Offering certain key content in BSL Video format via the website represents one of a range of accessibility features which can enhance the inclusiveness of the website. It will help us engage with its deaf community, showing ourselves to be proactive in addressing their needs.
The intended audience for the video content would be all individuals for whom benefit would be derived in accessing the information in this format, over and above the traditional online formats. Primarily this would be individuals who use BSL as their first language, but other groups who could benefit include:
- the blind and partially-sighted (assuming audio description is included)
- those with low literacy or other primary language
- those with a learning disability such as dyslexia
It is also expected that the general public and professionals, both locally and nationally, will have some degree of interest in the videos.
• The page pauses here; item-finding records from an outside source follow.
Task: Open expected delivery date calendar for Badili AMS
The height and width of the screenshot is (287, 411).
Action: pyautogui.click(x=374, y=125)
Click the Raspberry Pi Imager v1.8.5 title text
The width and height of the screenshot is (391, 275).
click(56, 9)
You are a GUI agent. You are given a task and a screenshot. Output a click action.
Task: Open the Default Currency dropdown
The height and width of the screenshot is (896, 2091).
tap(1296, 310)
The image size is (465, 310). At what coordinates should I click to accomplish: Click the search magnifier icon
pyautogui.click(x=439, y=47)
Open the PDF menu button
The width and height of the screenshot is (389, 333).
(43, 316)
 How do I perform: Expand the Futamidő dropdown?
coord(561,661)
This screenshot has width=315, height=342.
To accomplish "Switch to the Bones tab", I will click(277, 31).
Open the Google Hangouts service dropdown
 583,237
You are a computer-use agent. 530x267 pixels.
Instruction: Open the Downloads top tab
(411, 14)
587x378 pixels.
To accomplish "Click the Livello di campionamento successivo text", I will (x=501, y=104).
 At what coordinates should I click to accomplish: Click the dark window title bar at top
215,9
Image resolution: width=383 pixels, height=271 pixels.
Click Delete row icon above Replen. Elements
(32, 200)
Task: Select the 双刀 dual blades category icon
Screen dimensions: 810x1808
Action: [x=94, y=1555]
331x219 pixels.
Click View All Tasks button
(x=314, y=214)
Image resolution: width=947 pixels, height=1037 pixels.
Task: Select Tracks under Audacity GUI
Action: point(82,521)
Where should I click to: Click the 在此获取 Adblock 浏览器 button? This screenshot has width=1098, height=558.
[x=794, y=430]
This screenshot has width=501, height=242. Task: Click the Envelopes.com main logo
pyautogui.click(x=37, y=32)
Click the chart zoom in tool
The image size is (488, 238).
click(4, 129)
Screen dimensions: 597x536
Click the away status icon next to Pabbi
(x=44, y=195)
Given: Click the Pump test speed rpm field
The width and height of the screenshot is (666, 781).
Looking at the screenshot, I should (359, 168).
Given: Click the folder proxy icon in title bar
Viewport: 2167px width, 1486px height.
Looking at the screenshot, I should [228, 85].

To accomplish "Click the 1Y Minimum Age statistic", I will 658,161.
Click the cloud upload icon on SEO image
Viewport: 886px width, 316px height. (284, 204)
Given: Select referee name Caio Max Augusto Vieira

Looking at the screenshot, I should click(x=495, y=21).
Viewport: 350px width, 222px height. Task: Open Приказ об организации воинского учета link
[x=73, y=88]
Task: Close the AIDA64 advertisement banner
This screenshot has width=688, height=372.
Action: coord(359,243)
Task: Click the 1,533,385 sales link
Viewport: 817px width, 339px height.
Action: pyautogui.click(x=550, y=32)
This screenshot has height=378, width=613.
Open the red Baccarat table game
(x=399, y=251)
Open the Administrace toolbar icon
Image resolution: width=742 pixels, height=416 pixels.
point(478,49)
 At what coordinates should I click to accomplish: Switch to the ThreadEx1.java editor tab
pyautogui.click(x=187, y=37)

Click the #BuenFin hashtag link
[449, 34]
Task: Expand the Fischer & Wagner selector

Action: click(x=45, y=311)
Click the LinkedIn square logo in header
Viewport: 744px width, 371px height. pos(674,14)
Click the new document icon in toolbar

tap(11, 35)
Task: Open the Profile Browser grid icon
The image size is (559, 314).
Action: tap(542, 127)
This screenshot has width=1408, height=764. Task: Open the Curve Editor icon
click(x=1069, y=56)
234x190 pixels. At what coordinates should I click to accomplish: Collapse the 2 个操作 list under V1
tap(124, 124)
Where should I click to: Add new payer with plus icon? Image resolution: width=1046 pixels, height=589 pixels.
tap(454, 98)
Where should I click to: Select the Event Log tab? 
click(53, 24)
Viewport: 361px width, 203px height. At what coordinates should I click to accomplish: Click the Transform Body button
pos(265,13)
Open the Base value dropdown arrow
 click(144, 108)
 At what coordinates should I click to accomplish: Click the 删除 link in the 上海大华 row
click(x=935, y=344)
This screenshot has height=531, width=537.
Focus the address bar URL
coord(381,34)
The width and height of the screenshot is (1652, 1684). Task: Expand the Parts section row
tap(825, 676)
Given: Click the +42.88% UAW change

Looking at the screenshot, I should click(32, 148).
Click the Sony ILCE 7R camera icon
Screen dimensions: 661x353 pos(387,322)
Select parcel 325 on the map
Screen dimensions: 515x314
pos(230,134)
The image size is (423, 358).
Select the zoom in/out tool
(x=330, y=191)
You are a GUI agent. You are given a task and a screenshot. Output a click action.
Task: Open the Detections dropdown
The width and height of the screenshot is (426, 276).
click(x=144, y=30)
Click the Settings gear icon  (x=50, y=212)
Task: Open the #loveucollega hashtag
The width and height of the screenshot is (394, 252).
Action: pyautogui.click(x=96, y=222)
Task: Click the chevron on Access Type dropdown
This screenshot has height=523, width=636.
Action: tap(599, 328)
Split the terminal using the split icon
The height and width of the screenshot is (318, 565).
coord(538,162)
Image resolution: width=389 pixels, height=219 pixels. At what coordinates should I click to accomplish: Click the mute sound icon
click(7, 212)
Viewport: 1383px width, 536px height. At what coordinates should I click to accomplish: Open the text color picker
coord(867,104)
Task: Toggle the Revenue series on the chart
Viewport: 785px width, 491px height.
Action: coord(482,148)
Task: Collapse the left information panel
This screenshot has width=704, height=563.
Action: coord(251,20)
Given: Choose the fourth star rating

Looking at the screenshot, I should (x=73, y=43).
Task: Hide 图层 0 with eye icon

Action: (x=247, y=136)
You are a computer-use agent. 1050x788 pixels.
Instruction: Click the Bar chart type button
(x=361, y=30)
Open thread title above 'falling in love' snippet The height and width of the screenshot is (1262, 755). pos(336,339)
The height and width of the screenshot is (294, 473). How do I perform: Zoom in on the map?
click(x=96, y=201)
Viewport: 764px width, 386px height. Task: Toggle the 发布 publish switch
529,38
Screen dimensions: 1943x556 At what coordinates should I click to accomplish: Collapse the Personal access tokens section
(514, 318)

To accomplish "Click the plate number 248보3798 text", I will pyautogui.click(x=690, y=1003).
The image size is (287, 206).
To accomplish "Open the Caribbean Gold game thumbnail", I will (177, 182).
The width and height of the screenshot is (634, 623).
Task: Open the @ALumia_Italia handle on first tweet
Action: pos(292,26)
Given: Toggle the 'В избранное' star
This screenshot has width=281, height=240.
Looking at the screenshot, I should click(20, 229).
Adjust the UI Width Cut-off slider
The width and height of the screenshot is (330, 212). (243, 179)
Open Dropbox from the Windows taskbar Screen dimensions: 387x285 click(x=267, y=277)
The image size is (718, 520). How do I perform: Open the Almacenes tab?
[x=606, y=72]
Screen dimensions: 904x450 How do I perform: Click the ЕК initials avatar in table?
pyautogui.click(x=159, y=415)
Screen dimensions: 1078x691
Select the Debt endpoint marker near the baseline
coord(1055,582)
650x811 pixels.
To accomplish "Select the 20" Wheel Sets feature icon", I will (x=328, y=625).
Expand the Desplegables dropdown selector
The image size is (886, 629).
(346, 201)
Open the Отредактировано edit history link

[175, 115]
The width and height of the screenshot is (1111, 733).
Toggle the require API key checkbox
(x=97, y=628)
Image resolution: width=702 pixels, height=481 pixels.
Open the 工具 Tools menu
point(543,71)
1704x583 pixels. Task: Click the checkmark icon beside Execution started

Encourages Inclusion for all
Such content would continue the efforts of the Council to be socially inclusive by improving the accessibility of one of its key channels of communication with its citizens. This could be measured by comparing usability results prior to and following implementation, as carried out with volunteers from the BSL community. It is expected that accessibility should be significantly improved for these individuals.
Provides a precedent
If successful the project would provide a compelling precedent for similar future developments. Video content can also be utilised for the benefit of citizens with other needs, as outlined above.
Exemplifies Best Practice efforts
The project would offer evidence of best practice in regards to accessibility and inclusion, and could be high-profile and prominent enough to encourage national interest and favourable coverage.
Cost of video production
Due to the high cost of producing video content, it would be difficult to amend or update, or to produce new content.
Increased demand for more BSL content
If the initial video content proves successful, this could generate requests for other information to be made available.
Increased demand for similar audio/video content
This approach could benefit citizens with other needs, such as individuals with dyslexia, low literacy or English as a second language.
No guarantee of service
Where a third party service (such as YouTube) is used to host the video content, no contract of service exists. Therefore, no guarantee can be secured regarding the permanence, availability or quality of service offered. No recourse is possible in the event of loss of such service, and a contingency plan is necessary in the event of such loss of service.
The project is now underway, and I’ve made contact with a local deaf literacies worker who will give us support in making the videos. We have a dedicated Audio/Visual unit who can produce high quality video, and have started work on identifying the sort of information we want to present in this format.
Once we’ve launched I’ll blog about here, of course. In the meantime, I’d be really interested to hear from other organisations who are looking at, or already doing, this on your website.